Task item:
Scan the entries below and return each line that contains "INTERMEDIO".

Data for review:
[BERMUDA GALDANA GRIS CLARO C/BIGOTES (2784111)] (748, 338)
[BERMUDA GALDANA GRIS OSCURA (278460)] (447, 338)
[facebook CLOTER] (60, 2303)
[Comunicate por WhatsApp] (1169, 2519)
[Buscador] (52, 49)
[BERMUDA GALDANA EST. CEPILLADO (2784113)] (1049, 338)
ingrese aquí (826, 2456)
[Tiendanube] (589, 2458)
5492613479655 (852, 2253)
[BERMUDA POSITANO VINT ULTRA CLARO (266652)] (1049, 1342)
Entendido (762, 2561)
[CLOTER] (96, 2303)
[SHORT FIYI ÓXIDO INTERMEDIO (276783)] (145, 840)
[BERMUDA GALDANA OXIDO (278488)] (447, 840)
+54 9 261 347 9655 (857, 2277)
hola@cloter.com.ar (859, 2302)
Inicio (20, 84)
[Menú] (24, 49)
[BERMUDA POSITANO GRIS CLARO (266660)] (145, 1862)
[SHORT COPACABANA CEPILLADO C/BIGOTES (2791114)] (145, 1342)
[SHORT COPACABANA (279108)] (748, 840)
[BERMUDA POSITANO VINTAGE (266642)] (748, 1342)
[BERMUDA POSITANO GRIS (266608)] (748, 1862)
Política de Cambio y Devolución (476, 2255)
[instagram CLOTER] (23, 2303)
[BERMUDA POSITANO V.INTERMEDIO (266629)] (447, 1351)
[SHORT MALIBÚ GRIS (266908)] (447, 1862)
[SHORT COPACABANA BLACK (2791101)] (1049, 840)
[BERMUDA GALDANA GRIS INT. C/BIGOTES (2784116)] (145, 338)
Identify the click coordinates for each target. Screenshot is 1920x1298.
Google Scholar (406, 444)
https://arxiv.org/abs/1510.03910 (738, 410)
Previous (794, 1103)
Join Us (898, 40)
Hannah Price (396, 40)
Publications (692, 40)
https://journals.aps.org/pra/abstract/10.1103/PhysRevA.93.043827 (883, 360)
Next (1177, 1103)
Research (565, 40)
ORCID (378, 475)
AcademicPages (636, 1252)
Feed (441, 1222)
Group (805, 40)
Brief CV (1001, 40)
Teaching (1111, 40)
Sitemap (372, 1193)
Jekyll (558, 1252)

Solved problem:
[SHORT FIYI ÓXIDO INTERMEDIO (276783)] (145, 840)
[BERMUDA POSITANO V.INTERMEDIO (266629)] (447, 1351)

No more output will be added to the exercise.